Per eleggere la quota residua di senatori così spettante ad ogni Regione (esclusi Molise e Valle d’Aosta), il competente Ufficio elettorale somma i voti validi di ciascun gruppo di candidati presentati con il medesimo contrassegno nei collegi uninominali istituiti nella Regione ed esclude, dalla cifra elettorale regionale del gruppo così ottenuta, i voti dei candidati del gruppo stesso già proclamati eletti perché risultati vincenti nel loro collegio. Ripartisce, quindi, i seggi fra i gruppi, in proporzione alla cifra elettorale regionale di ogni gruppo, calcolata come detto in precedenza. Per la proclamazione dei senatori spettanti a ciascun gruppo, si tiene conto della graduatoria regionale dei candidati del gruppo medesimo, eccettuati quelli già proclami eletti perché vincitori nel loro collegio. In tale graduatoria regionale, i candidati sono inseriti in ordine decrescente di cifra elettorale individuale, cioè a partire da chi abbia ottenuto la cifra più alta.
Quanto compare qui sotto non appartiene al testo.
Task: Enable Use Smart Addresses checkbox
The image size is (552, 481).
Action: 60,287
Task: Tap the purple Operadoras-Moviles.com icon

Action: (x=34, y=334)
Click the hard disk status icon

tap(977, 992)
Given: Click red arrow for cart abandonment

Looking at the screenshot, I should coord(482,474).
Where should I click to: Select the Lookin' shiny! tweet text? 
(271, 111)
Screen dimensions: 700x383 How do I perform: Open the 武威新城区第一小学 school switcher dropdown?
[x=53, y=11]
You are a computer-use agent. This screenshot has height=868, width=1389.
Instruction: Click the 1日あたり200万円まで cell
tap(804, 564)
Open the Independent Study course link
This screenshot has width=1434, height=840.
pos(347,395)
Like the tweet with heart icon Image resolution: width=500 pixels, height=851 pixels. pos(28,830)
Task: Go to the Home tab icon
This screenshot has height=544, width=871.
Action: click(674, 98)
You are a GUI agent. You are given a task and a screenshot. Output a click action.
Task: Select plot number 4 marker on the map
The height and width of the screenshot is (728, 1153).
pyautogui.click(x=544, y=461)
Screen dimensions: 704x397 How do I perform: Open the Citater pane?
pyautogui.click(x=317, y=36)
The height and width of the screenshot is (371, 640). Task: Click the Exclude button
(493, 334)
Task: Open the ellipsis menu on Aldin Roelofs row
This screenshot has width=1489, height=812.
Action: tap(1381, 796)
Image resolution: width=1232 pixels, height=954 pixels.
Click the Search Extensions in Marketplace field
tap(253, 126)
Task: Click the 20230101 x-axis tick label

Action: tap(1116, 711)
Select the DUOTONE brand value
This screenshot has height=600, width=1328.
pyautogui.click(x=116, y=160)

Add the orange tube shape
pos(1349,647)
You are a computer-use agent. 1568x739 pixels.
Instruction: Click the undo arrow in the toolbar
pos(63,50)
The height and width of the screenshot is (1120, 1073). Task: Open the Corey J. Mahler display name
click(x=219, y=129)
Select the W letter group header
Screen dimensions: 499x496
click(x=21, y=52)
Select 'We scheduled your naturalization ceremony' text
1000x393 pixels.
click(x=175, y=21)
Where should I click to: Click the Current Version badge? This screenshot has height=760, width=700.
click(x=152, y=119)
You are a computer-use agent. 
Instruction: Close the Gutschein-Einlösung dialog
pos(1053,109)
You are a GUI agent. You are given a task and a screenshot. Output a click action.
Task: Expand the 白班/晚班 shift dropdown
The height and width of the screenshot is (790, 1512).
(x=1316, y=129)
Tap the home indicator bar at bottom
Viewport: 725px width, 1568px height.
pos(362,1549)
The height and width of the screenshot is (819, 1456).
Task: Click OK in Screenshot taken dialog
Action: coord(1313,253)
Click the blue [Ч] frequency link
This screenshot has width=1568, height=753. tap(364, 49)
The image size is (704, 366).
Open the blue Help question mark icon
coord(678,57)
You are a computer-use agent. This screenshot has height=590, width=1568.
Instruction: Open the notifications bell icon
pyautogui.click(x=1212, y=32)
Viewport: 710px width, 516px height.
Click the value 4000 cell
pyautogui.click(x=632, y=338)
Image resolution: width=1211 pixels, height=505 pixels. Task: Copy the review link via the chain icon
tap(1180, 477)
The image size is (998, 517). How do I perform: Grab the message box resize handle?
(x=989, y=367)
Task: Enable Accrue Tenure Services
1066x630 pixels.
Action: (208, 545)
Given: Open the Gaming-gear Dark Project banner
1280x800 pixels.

La cifra individuale si ottiene moltiplicando per cento il numero dei voti validi ottenuti dal candidato e dividendo tale prodotto per il totale dei voti validi che sono stati espressi nel collegio uninominale in cui concorreva (si veda, in senso conforme, l’articolo 17 del decreto legislativo 20 dicembre 1993, n. 533, recante Testo unico delle leggi per l’elezione del Senato della Repubblica). Viene così scelto non chi ha ottenuto più voti in assoluto, ma chi ha ottenuto il miglior risultato percentuale nel collegio in cui si è candidato.